Including wine tours, the surrounding area includes charming and painfully Mediterranean villages while the river is another way to spend the day as you experience the area from a different perspective.
The world famous Tuscany area is something that even people who don’t like wine should experience. For an all-round day out, the Chianti region is the place to go, but if you’re a connoisseur, there are plenty of smaller areas in Tuscany to check out.
You can also match your trip with visits to Medieval castles and learn which foods work best with which wines, so you can come back to your friends and scoff at their amateur pairing choices.
Cape Town, South Africa
For the best and oldest wineries in South Africa, you need to check out the backyard of the city that also includes superb landscapes and mouth-watering food to make it a great day out for wine lovers and those still on the fence.
You’ll find interesting wine routes through Franschhoek, Paarl and Stellenbosch, with the latter boasting nearly 150 farms. Unfortunately, Cape Town seems to be the only place with a large enough reputation to be considered the Best place for wine tasting in Africa. However, we’re sure it won’t be too long before attractive vineyards make a name for themselves all over the continent.
Marlborough, New Zealand
Found at the top of the south island, Marlborough is famous for its Sauvignon Blanc, which made the rest of the world take note back in the 1980s. Since then, it has only built upon its reputation and you can explore it either on a proper tour or by bike.
With many vineyard restaurants to choose from which boast seafood as a particular speciality, you can enjoy a relaxing lunch looking over the bright, if a little dry, expanse before you.
Yarra Valley, Australia
Just an hour north of Melbourne, the Yarra Valley is popular among both locals and tourists and offers the chance to choose from over 80 wineries, or even check out as many as you can fit into one weekend. There, you can enjoy fresh food, spectacular scenery, and also indulge in spotting some of the local wildlife.
This is a fantastic place for Pinot Grigio and Chardonnay lovers with a winery dating back to 1838, while cider production is also a big thing here.
The Wine Capital of Argentina, Mendoza is responsible for 70% of all the wine in the country every year. This Andean region boasts a variety of micro-climates that helps produce a diverse and exciting range of different wines.
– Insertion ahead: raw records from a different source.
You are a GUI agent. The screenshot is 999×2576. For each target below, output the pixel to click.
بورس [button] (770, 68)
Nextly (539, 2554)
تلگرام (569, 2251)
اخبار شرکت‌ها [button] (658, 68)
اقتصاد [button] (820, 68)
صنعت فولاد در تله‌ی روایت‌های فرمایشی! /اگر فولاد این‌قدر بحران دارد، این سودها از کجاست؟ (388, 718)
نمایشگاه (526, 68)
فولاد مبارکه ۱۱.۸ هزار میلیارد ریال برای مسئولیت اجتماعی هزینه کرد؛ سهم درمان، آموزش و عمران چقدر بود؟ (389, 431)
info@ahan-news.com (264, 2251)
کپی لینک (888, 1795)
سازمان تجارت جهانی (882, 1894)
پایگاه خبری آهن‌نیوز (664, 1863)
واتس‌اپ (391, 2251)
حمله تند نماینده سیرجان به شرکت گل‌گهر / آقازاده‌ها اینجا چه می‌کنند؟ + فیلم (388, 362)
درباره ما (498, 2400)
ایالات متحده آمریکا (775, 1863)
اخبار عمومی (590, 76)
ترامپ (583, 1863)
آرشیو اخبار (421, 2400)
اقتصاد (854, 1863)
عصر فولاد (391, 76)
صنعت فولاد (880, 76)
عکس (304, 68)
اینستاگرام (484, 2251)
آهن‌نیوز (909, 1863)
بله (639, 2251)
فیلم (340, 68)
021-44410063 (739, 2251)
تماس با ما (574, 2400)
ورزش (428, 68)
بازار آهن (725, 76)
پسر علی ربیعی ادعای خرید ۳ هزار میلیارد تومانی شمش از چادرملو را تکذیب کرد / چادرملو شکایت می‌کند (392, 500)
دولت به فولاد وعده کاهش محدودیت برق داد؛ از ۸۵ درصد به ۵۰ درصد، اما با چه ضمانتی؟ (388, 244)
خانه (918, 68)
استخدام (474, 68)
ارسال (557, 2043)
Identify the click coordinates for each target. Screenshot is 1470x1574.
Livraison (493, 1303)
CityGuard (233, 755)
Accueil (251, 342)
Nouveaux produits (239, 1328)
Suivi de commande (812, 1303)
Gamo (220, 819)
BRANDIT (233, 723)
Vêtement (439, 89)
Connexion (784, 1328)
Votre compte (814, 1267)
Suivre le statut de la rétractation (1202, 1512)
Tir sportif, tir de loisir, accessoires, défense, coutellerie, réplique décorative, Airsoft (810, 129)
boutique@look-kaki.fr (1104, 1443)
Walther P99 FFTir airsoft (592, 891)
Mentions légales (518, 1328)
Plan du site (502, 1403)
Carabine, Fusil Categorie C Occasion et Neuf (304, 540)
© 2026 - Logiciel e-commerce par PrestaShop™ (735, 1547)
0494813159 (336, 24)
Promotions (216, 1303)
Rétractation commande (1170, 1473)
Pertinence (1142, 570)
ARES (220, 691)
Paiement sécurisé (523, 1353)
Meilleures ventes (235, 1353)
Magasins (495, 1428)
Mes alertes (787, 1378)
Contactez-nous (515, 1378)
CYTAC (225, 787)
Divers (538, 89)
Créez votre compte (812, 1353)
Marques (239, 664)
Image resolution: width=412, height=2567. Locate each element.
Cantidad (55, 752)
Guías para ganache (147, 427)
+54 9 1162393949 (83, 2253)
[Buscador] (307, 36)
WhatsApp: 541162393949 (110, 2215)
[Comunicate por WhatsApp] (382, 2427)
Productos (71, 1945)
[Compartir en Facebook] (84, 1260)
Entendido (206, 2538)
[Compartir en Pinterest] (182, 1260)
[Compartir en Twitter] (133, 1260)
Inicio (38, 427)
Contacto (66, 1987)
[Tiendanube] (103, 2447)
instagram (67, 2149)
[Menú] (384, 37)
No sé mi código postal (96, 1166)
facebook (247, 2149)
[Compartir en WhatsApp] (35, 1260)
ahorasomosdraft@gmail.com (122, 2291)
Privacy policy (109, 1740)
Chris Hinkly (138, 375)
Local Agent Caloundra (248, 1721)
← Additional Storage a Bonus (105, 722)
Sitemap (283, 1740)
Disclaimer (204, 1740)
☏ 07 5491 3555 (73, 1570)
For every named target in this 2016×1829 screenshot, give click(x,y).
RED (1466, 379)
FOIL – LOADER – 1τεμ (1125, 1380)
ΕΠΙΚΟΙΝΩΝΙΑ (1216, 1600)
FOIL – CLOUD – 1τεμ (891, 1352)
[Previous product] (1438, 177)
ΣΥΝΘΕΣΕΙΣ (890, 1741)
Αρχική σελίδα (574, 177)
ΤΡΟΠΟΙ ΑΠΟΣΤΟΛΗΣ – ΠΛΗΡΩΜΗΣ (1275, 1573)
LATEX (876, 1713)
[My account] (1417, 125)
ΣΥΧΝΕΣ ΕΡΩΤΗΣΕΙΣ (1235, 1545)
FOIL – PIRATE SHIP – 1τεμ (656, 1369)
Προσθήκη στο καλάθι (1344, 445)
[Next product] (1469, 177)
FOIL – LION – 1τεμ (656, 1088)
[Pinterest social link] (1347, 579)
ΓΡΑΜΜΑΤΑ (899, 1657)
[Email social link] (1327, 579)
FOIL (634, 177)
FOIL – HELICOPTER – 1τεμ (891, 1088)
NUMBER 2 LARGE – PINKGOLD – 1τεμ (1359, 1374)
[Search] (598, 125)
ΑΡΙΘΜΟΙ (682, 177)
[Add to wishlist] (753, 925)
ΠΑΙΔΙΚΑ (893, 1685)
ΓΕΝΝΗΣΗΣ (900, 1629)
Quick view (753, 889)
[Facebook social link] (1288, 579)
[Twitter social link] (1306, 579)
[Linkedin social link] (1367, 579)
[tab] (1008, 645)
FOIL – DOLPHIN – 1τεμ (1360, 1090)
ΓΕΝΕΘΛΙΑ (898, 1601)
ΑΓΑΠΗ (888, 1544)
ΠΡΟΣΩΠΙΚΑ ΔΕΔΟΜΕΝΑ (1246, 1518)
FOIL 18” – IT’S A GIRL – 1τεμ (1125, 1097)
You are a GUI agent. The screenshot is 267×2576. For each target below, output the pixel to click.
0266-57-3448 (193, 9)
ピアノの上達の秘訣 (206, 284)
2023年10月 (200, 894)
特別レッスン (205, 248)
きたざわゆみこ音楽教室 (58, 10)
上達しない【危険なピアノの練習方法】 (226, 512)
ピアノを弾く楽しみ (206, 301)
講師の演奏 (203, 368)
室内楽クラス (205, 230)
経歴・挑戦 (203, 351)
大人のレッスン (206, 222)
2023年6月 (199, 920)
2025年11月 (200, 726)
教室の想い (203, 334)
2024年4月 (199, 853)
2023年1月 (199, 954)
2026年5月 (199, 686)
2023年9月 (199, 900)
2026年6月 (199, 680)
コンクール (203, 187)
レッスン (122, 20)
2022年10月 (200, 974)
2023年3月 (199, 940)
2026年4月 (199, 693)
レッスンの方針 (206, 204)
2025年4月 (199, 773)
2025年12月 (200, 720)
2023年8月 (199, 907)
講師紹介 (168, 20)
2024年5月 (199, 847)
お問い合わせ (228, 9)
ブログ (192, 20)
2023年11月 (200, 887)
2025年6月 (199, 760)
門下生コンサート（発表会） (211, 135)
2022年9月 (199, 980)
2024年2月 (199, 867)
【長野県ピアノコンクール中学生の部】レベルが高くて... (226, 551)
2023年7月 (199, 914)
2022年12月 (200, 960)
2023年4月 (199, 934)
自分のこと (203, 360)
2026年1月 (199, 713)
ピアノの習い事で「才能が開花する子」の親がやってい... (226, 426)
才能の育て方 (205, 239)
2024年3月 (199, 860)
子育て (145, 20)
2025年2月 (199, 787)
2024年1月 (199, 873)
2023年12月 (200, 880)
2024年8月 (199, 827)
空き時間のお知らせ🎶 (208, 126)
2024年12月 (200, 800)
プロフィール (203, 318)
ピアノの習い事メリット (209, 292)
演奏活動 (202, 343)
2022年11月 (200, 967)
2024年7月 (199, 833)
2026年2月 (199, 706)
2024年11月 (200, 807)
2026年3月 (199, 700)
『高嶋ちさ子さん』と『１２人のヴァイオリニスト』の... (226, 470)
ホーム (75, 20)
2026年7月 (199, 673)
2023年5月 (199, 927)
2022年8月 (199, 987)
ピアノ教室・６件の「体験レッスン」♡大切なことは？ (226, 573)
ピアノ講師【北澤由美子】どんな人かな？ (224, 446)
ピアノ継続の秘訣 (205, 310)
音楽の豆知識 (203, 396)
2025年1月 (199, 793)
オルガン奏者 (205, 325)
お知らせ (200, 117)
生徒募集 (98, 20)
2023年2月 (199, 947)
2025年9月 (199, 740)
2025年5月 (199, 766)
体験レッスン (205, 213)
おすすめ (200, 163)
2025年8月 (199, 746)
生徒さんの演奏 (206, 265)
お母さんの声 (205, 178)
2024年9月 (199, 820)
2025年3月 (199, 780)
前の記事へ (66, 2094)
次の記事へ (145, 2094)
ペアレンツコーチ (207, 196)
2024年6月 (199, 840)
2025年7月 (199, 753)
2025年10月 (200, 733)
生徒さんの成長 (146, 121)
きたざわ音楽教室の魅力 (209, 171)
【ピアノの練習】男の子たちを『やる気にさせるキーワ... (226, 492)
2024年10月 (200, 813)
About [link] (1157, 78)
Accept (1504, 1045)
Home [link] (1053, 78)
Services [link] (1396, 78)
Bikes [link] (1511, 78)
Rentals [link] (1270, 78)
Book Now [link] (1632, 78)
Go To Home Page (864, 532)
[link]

Wine aficionados will have heard of Malbec, but you’ll also find traditional foot-pressed wine, and the National Grape Harvest Festival happens every March. Argentina is far, but for anyone serious about trying the finest wines in the world, this shouldn’t get in the way.
Casablanca Valley, Chile
Despite only having under 40 years of wine-making history, the Casablanca Valley in Chile has plenty of boutique wineries and cellars that are far ahead of traditional methods to give you one of the most modern wine tasting experiences around.
You get views of both the Andes and the Pacific Ocean and is perfect for lovers of crisp whites, while there are also popular reds including Merlot and Syrah. It’s not massive, either, so you can enjoy most of what you need to see over just a day or two, but with no public transport, tours are recommended to get the full experience.
Sure, wine tours have a reputation of being more suitable for middle-aged to elderly rich people, and we understand why some of our younger readers may not be too keen on taking a wine tasting tour (because of a lack of appreciation but also because of the potential judgment from these older visitors). However, a day of wine tasting is a great experience no matter your age, and it could be the trigger that sparks a fascination you can’t get enough of.